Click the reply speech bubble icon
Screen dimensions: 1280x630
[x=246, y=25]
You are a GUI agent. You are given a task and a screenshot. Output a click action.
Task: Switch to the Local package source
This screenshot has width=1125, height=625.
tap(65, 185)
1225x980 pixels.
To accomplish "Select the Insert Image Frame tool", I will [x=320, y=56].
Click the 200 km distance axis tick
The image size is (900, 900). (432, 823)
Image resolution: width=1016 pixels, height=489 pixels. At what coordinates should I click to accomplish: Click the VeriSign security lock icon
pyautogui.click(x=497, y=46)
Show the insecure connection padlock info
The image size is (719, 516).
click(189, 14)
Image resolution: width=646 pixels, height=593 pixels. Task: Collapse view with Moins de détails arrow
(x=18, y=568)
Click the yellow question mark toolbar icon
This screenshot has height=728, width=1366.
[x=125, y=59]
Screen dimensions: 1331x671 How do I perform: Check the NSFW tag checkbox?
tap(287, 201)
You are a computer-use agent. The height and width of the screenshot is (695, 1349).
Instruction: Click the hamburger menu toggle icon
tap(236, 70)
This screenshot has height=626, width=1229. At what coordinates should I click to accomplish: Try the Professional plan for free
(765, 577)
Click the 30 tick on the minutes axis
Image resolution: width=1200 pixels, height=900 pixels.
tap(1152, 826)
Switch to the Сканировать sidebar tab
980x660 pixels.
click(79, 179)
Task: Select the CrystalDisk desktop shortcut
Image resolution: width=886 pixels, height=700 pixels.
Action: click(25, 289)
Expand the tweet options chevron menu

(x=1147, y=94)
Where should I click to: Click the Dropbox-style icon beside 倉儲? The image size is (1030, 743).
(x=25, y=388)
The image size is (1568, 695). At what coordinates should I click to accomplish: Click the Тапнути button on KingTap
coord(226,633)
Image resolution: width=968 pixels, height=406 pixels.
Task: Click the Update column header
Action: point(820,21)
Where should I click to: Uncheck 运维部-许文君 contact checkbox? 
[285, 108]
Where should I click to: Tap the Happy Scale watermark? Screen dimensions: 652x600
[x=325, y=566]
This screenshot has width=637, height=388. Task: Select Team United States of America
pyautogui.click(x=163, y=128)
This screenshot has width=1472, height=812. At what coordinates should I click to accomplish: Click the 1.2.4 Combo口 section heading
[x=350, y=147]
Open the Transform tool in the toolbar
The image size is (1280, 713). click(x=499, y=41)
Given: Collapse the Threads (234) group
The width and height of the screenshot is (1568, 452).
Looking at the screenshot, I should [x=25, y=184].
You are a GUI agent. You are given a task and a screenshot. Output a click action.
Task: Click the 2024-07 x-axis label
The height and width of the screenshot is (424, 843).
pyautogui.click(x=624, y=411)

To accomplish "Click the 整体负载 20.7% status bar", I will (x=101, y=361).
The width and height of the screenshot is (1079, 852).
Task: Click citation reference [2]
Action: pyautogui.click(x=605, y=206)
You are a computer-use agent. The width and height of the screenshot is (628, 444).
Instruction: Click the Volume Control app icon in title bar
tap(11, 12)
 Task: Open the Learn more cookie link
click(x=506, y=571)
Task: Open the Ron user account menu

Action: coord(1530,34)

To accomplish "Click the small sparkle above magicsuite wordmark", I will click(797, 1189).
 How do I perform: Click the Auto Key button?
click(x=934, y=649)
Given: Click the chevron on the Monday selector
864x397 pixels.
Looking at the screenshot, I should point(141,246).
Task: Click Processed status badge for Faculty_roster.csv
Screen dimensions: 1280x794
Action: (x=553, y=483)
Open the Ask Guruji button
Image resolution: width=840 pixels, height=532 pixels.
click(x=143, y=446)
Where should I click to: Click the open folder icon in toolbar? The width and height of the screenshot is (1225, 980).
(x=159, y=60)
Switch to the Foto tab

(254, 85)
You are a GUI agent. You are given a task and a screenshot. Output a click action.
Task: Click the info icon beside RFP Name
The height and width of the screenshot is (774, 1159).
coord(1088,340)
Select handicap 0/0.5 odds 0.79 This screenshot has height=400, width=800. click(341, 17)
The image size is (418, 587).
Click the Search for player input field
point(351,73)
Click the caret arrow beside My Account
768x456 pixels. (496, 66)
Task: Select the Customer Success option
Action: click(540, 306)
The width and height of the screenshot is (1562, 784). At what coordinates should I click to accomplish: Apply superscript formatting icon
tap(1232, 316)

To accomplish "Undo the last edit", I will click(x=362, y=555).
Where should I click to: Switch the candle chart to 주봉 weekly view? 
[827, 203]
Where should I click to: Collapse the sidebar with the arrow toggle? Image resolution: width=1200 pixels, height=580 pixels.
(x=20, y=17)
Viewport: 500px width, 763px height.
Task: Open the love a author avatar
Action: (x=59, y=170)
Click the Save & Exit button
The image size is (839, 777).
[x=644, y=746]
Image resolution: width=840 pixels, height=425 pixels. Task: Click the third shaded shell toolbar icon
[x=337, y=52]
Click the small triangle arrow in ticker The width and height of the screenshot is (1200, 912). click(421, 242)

--

## ACTIVITY
Return all lines of the data in which the string "computer" appears.

## ANSWER FOR THIS EXERCISE
You are a computer-use agent. The height and width of the screenshot is (695, 1349).
You are a computer-use agent. The width and height of the screenshot is (628, 444).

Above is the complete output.